Despite the possibility of a double-dip recession, advisors continue to seek career opportunities and staff for their firms. Openings for advisors do exist, and retention has become an issue once again as the financial industry cautiously looks to grow despite volatile markets and a slow-growth economy. AdvisorOne reviewed some recent surveys, news and advisor market metrics to see where the opportunities lie and which factors control them. Here are a few.
Advisory M&A: Less Is More
In late August, Pershing Advisor Solutions released the latest edition of its "Real Deals" quarterly look at mergers and acquisitions in the advisor industry. In collaboration with FA Insight, which AdvisorOne partners with on its annual advisor benchmarking study, the latest Pershing report found that while M&A activity in the advisory industry fell slightly in Q2, deals were larger and total assets exchanged increased. Only seven transactions targeting retail-focused RIA firms with at least $50 million in AUM or $500,000 in annual revenues occurred in Q2 2011, down from Q1's 11 deals. Q2's seven deals are also fewer than took place in each of the previous four quarters.
Firms acquired in Q2 2011 had a median of $800 million in AUM, twice the median amount of assets exchanged in Q1. Nearly half the purchases included RIAs with over $1 billion in assets; total assets exchanged were $8.5 billion, up from Q1 just over $6 billion.
Q2's most surprising trend was the notable increase of bank and trust acquirers.
On the Road Again
Mark Elzweig, president of boutique search firm Mark Elzweig Co., says "advisors are optimistic and remain confident that their franchises are very solid." He also anticipates 2012 to be a year when many more wirehouse advisors will change firms—a big contrast to 2010 and 2011.
There is already a great deal of activity among independent advisors, what with a record number of smaller broker-dealers closing largely because of the onslaught of new regulatory requirements that skew the market in favor of larger firms.
Though Elzweig focuses on recruiting wirehouse and regional FAs, he notes: "When we're aware of quality people at smaller firms, we are most definitely approaching them."
The Carrot …
Bank of America-Merrill Lynch is working on new pay incentives to motivate advisors to zoom in on wealthier clients.
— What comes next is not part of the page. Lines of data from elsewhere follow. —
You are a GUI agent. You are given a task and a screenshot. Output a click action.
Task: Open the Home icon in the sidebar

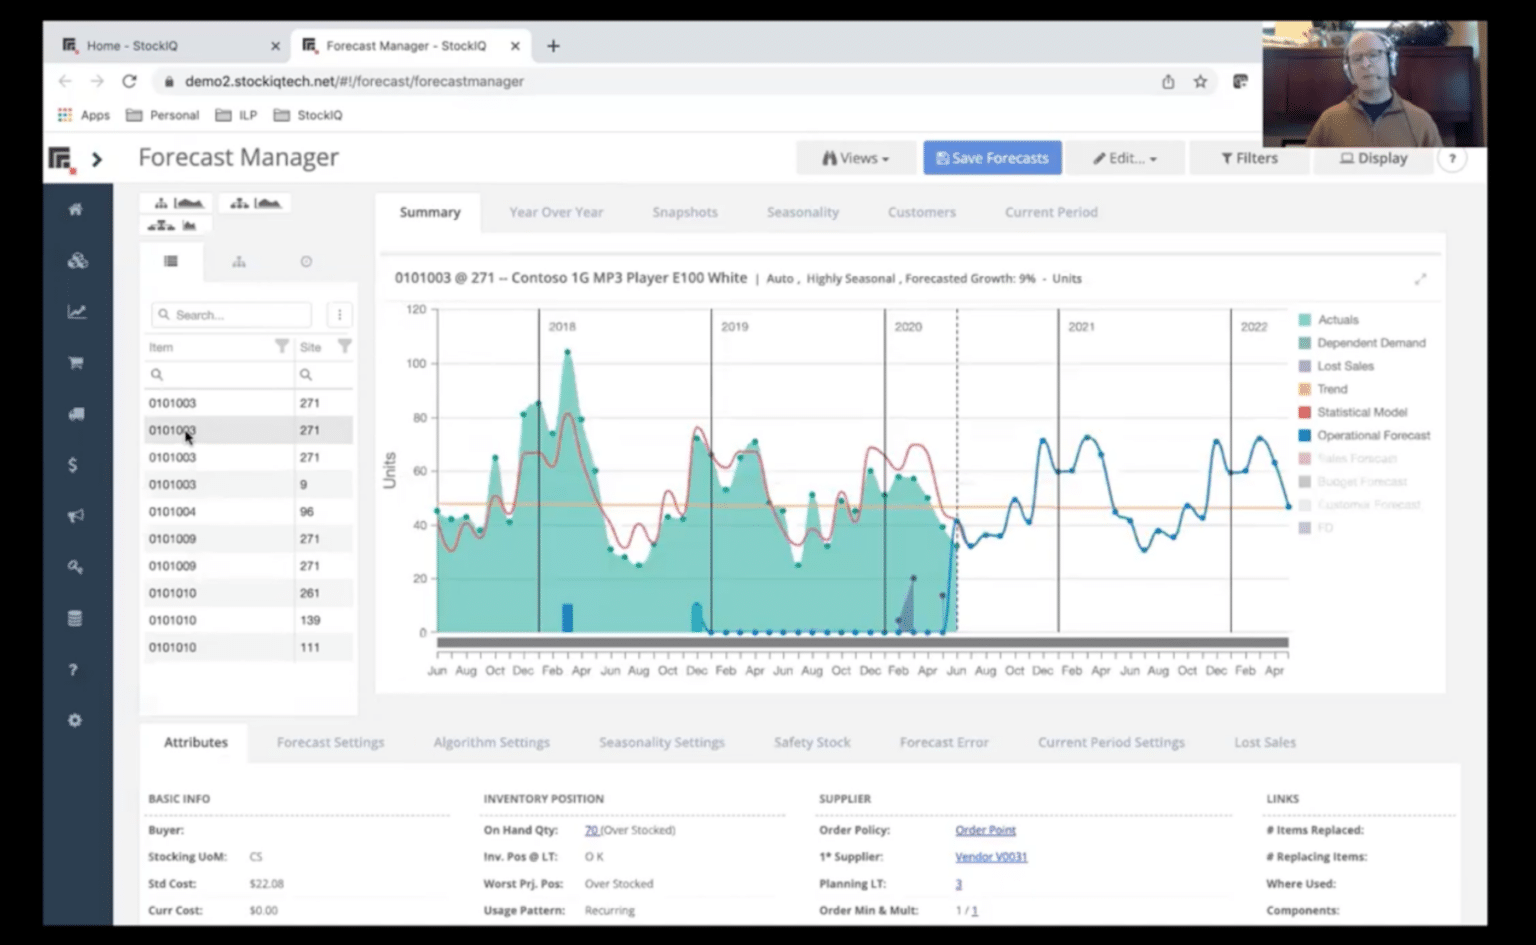[x=74, y=209]
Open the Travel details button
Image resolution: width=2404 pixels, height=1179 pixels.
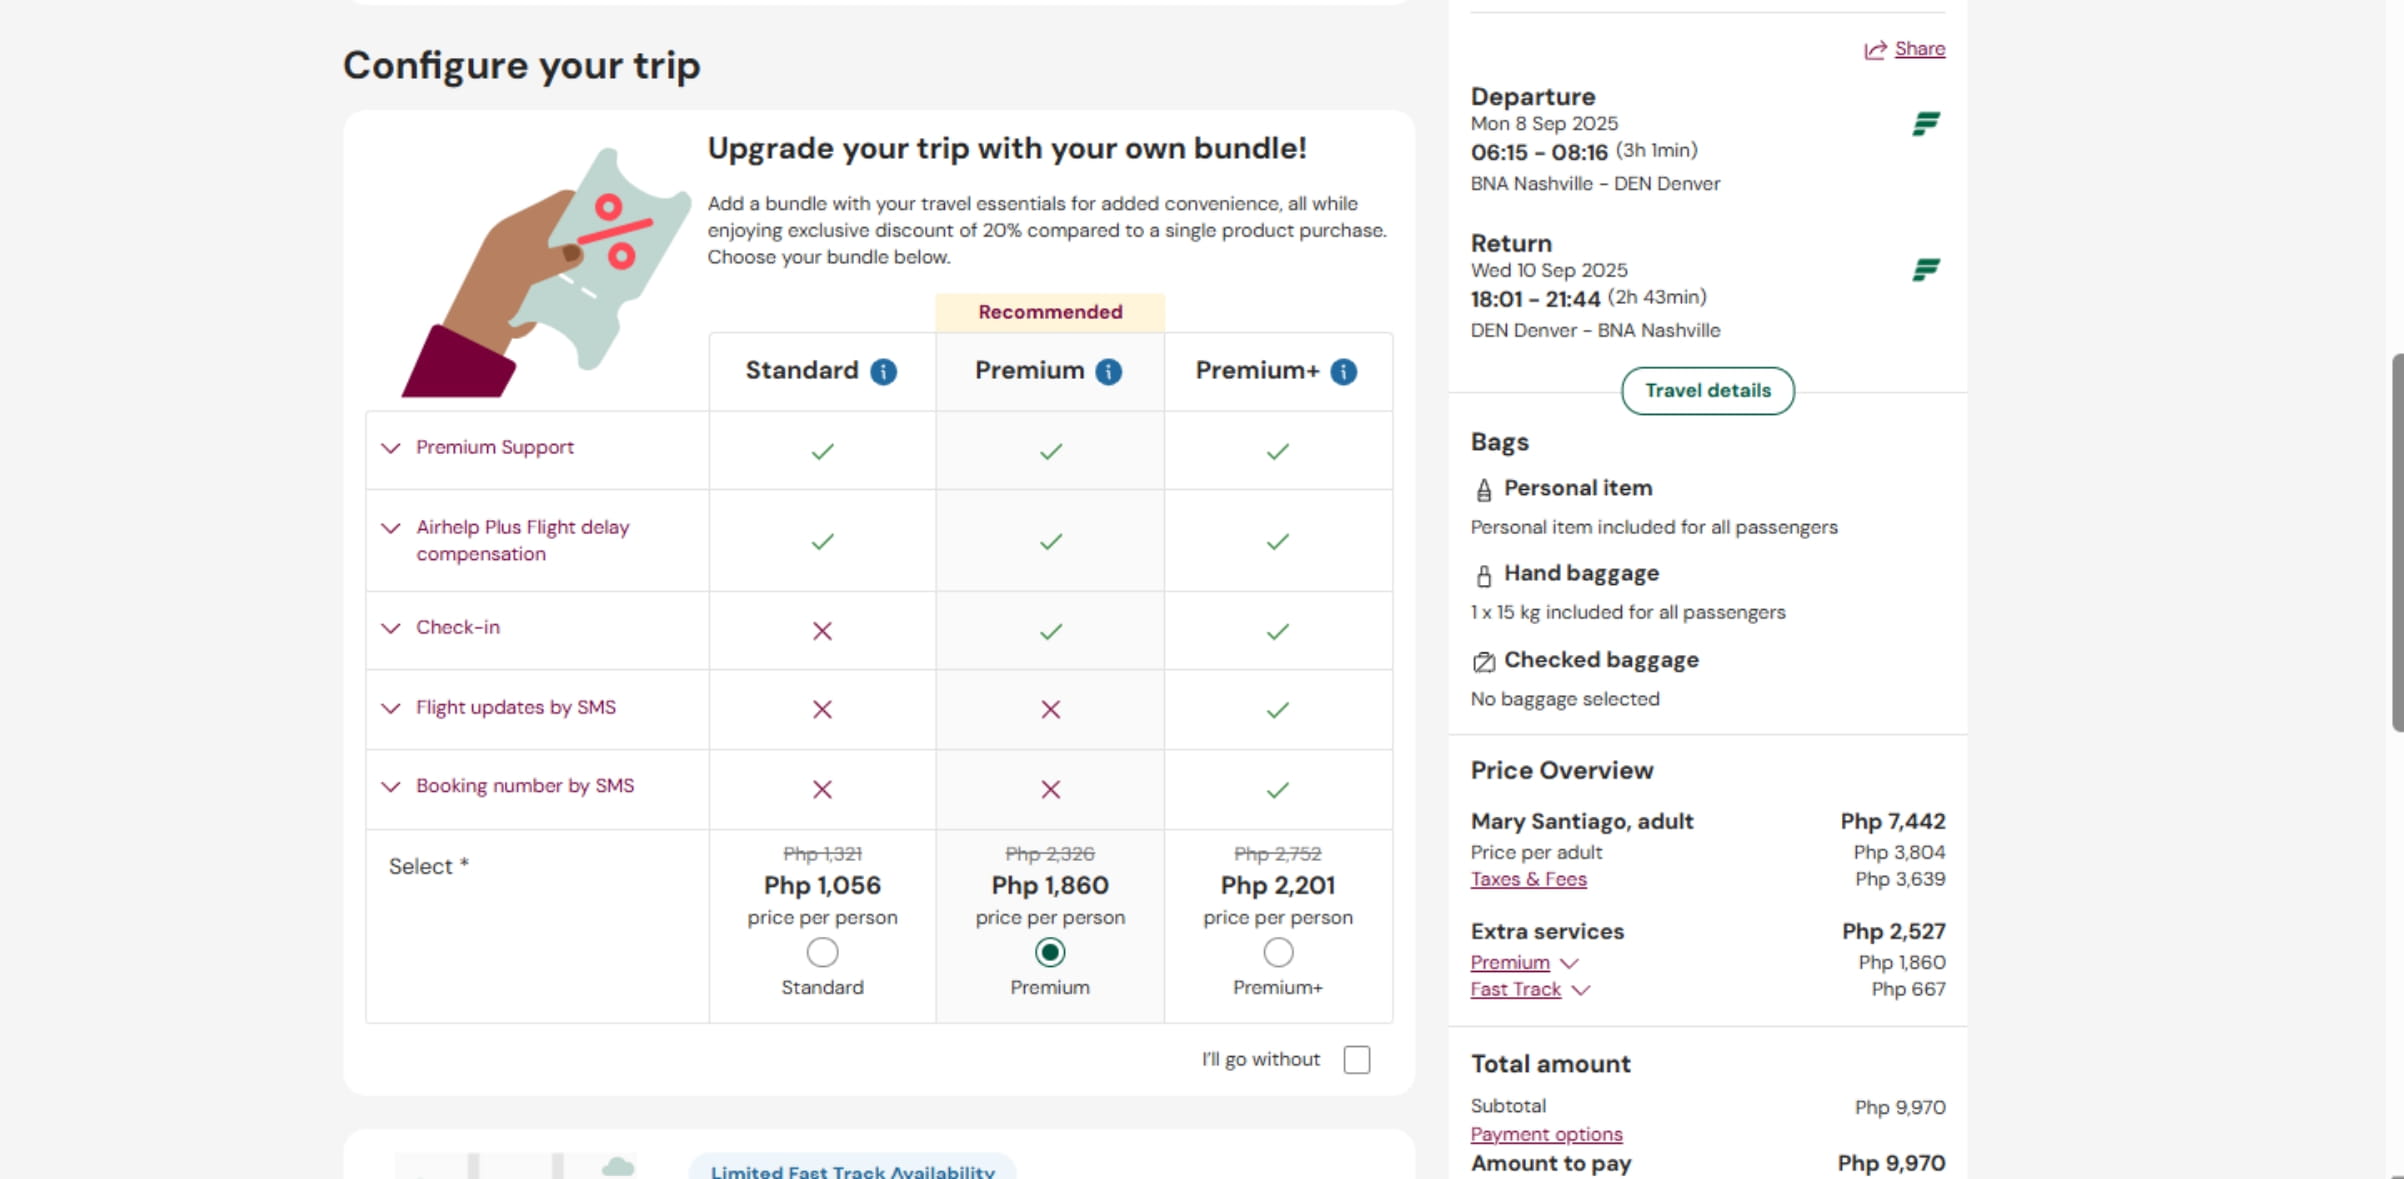(x=1707, y=391)
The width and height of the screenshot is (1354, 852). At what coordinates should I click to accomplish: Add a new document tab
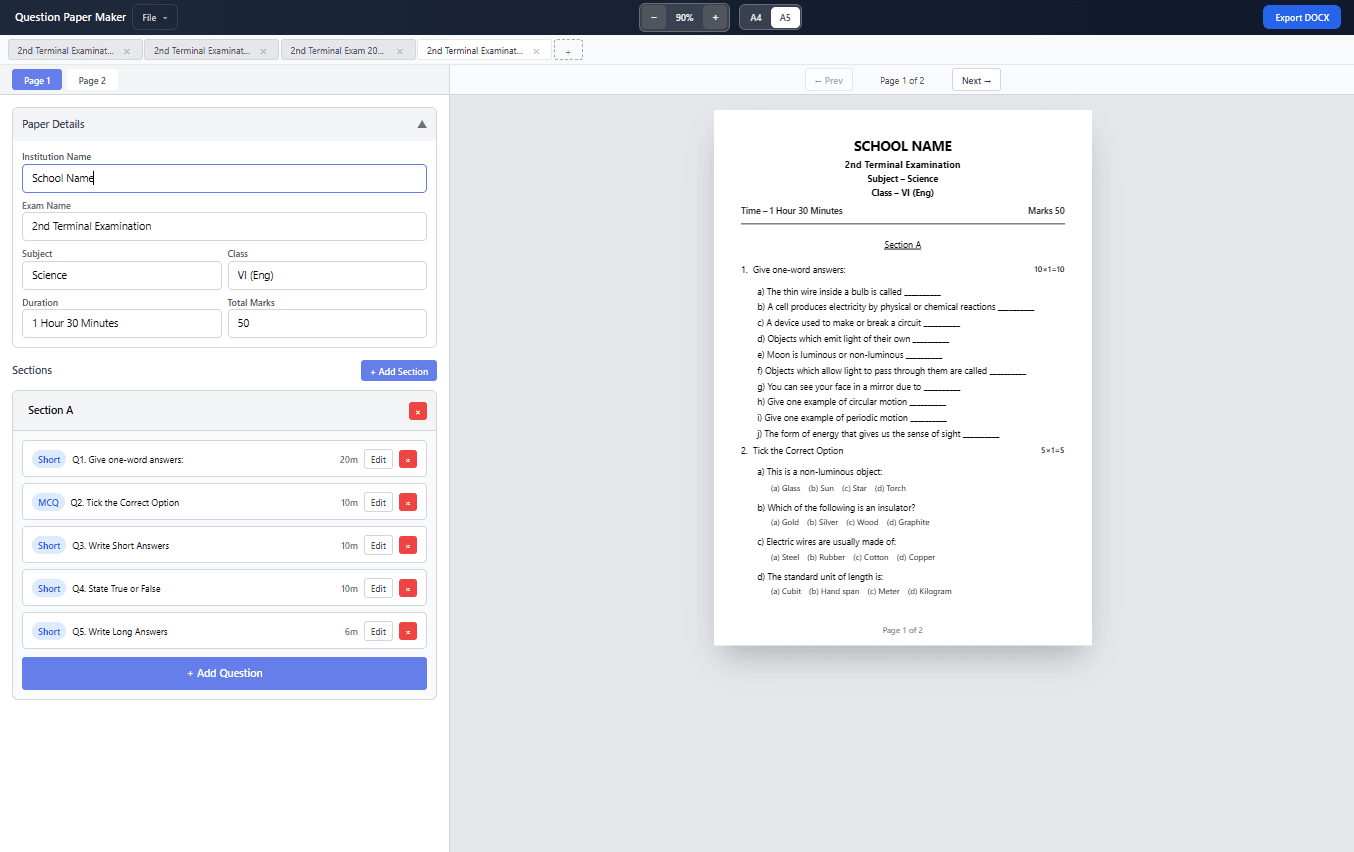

Those incentives support advisors and teams with 80% of their business with clients that have $250,000 or more in investable assets.
Also, advisors' books of business should include 150 households or less. Other objectives require at least 98% client retention, 35% of client assets in fee-based accounts and clients using several products, such as both retirement planning and bank products.
Merrill now has some 15,700 advisors; the new plan appears to dovetail with expanding Total Merrill, its platform for mass-affluent clients, those with between $50,000-$250,000 of investable assets. These plans include doubling advisors servicing this client base—from 500 to 1,000 this year.